[Begin Passage shown]

Chickens are supposed to be pretty dumb. We frequently say as much.
“Like a chicken with its head cut off,” “dumb cluck,” the Henny Penny yarn ... all those sayings seem to put chickens well below humans in the pecking order of perspicacity.
Why, then, can I not figure out how the chickens are getting out of the outdoor chicken run?
We had about 20 chickens when last I counted.
I say, “when last I counted,” because every day, three of those birds are out and about when I venture to the chicken house inside the barn for the daily feed and water routine.
Some days, the rooster and one or two other chickens follow the gleesome threesome’s example and wander hither and yon, picking and pecking at the fall munchies in and out of the now-withered garden.
But just about every day, those three make it outside our fenced-in chicken run.
Now, our chicken run is not the world’s most secure prison. Made more than a decade ago out of now-rusted chicken wire fronted with 50-year-old (or older) lath-and-wire snow fence, it sags, slopes and slumps from the batterings of winter snowstorms, the bend-over effect of howling winds, and just general wear and tear.
We have patched it. We have reweaved sections of it. We have strung deer netting atop it.
Most of the chickens stay inside unless, as happens on most afternoons, we open a gate to allow them to roam freely in the hours after most eggs have been laid inside readily searchable nesting boxes.

[End Passage shown]

*Short problem 1:*
In the essay on the escaping chickens, why does the writer add "when last I counted" to the flock count? Answer in one to three sentences.
*Short problem 2:*
Write what comes next in the essay on the escaping chickens, picking up after its final sentence.

[Begin Given records]

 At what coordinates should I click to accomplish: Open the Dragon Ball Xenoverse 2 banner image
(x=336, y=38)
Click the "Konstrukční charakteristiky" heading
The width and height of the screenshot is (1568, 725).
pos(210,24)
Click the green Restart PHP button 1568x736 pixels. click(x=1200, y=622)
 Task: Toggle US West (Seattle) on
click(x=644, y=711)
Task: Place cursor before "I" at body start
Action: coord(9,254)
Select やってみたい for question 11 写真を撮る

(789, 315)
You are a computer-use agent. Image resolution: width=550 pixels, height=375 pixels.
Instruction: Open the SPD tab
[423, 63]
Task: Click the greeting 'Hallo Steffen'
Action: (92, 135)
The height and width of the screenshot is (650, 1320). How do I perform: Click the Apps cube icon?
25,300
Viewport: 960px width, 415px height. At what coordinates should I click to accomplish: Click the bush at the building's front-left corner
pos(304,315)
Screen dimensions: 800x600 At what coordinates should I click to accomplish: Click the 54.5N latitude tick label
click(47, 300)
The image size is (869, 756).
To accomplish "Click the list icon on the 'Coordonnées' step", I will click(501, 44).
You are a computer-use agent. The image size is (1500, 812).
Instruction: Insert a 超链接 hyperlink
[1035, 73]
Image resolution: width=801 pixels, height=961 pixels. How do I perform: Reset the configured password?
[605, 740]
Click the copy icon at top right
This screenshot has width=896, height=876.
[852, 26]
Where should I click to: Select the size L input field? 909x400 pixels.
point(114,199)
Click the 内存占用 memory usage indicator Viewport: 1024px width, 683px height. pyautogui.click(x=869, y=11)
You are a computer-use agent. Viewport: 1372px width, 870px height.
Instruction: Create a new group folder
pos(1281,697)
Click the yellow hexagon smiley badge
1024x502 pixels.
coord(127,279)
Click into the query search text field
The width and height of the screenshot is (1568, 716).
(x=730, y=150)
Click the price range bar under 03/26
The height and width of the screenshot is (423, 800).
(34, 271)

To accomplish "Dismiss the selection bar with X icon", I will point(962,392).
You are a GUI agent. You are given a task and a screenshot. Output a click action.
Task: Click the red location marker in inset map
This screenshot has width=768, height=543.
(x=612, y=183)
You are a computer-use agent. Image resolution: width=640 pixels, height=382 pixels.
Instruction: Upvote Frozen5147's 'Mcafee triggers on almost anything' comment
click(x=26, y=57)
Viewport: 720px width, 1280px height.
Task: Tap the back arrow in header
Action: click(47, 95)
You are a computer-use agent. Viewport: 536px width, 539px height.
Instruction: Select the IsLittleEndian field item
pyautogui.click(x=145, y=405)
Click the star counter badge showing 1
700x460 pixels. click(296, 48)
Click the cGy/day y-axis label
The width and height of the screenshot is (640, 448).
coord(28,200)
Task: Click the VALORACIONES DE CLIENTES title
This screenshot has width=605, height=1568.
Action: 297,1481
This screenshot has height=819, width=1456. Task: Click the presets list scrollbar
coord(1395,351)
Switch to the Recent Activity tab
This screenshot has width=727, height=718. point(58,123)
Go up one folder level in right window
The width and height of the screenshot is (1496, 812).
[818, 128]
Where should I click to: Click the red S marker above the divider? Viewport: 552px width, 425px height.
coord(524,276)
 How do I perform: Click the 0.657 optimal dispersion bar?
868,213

[End Given records]

*Written reply 1:*
Every day, three of the birds are already out and about when the writer goes to the chicken house in the barn for the daily feed and water routine.

*Written reply 2:*
But those three ... Arrgh.
When I go into the chicken house, calling “Chick, chick, chick!” and scattering handfuls of the scratch grain (mostly corn) that they love, the three outliers come a-running. I let them in, without thinking.
Then I stand there and try to discern which three are the escape artists.
Buff Orpington chickens are all a cheery tan in color, of about the same size, and not very distinguishable as individuals.
Ever seen a bunch of kindergarteners bundled up in winter parkas, scarves, pulled-down hats and clumpy boots? As a grandparent, I have sometimes been unable to pick out my own grandkids from a clomping, stomping bunch until I get close enough to recognize a specific squeal, giggle or yell.
Same with our chickens. Scurrying and pecking, scratching and clucking, they all look alike.
I plan to take a can of spray paint with me to the chicken house, and, as the escape artists re-enter, daub them generously with stripes of red, blue or whatever color is left from previous paintings of lawn furniture, etc.
That will clarify things, and perhaps indicate which birds are next in line for the stew pot.
But it still won’t show me how they get out of the chicken run.
Chickens can squeeze through openings that are far smaller than the cacklers appear to be.
I cannot patch holes or gaps that I cannot see. A complete rebuild of the chicken runs is a job that needs to wait until the warmer temperatures of next spring arrive.
I have “played detective,” of course. I stake out the chicken run, nonchalantly acting as though I am doing other outside chores. My wife spent the better part of an hour doing that one day last week.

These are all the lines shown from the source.